PREMISE 1: IF non-repetitive study results in more learning than blocked study of mathematics skills,

THEN serial study (one type of non-repetitive study) will result in significantly higher scores on algebra, geometry, and word problem tests than blocked study during retention tests.

The first part of the premise is very general, implying that all types of non-repetitive study result in more learning than blocked study of mathematics skills. Therefore, the first part of the premise could be thought of as a General Hypothesis. The second part of the premise is a specific prediction (out of MANY possible). The second part of the premise is therefore one possible Measurable Hypothesis.

We could then perform an experiment, collect data, perform statistical tests, and find:

PREMISE 2: Average retention test scores on algebra, geometry, and word problem tests using serial study were significantly higher than average scores using blocked study during retention tests (P < 0.05).

We would like to make the conclusion:

CONCLUSION: Serial study results in more learning than blocked study of mathematics skills. Non-repetitive study therefore results in more learning than blocked study of mathematics skills.

Would our conclusion be justified?

The conclusion seems reasonable at first. However, you might also notice that the conclusion is actually NOT justified, because it is structured to affirm the consequent.
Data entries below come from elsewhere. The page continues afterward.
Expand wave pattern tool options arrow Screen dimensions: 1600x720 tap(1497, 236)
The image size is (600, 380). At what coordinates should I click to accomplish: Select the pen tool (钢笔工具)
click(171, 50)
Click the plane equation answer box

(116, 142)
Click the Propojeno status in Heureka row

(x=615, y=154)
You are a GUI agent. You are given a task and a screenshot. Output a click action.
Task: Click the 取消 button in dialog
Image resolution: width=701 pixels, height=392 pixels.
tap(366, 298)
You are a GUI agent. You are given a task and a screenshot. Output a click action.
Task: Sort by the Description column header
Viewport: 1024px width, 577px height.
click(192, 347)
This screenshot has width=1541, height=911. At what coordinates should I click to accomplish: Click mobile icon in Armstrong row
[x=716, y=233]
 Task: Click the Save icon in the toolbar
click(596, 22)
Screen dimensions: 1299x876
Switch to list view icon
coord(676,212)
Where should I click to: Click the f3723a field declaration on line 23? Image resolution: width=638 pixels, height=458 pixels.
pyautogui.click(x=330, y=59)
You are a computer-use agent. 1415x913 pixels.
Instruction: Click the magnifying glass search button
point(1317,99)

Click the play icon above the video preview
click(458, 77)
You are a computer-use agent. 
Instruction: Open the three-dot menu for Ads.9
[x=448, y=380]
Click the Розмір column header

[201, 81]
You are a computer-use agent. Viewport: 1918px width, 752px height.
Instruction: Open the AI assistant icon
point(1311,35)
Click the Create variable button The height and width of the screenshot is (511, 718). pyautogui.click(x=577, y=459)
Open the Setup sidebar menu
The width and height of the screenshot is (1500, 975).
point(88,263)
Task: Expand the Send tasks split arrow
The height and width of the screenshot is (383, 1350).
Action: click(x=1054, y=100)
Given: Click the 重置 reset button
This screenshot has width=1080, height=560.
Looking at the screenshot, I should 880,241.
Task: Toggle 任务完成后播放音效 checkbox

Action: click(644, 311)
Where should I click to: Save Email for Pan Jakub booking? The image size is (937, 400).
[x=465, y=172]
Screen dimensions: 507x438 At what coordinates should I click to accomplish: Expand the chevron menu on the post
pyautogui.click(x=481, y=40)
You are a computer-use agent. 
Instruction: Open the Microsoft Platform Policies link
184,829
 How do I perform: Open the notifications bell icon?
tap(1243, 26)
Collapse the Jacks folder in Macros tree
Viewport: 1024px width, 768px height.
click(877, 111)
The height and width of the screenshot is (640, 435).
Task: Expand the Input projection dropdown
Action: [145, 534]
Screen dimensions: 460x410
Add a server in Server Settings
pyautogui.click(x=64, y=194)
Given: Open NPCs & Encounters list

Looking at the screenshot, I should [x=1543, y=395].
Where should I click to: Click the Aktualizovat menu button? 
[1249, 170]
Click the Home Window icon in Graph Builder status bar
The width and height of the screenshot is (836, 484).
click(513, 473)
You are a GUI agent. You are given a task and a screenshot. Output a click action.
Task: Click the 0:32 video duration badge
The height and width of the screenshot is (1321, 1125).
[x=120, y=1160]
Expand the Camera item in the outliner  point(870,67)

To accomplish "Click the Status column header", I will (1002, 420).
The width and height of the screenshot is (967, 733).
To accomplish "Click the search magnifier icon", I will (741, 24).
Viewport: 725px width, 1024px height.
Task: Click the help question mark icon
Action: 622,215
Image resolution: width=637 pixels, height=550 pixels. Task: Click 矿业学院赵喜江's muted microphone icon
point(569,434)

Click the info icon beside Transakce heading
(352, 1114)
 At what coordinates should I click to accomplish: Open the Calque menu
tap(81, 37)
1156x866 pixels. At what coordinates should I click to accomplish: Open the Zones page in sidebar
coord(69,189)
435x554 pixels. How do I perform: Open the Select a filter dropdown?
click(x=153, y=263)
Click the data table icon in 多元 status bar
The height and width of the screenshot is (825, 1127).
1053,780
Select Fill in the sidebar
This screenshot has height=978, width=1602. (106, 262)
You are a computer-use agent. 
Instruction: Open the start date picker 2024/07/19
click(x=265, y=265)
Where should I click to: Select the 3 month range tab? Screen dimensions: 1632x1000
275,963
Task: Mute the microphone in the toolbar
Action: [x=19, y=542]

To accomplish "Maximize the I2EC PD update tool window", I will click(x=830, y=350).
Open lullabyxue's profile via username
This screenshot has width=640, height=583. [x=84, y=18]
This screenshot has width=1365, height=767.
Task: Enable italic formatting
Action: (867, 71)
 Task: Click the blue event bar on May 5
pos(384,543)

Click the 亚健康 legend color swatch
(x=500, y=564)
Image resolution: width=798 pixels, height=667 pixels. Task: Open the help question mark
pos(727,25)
Just because serial study resulted in higher scores than blocked study for the experiment we conducted does NOT mean that the difference was because the general hypothesis that non-repetive study results in more learning than blocked study. There could potentially be other reasons for the differences that we observed in our experiment.

We need to use a valid logical structure to test our hypotheses.

The syllogism modus tollens can be used to reject hypotheses.

We can remember that modus tollens is a valid deductive syllogism. Modus tollens takes the form:

PREMISE 1: If A then B.

PREMISE 2: B is NOT true.

CONCLUSION: Therefore, A is NOT true.

How can we use modus tollens to test hypotheses?

Our first premise can be the same: we seek to test a general hypothesis with a specific experiment that tests a measurable hypothesis:

PREMISE 1: IF non-repetitive study results in more learning than blocked study of mathematics skills,

THEN serial study (one type of non-repetitive study) will result in significantly higher scores on algebra, geometry, and word problem tests than blocked study during retention tests.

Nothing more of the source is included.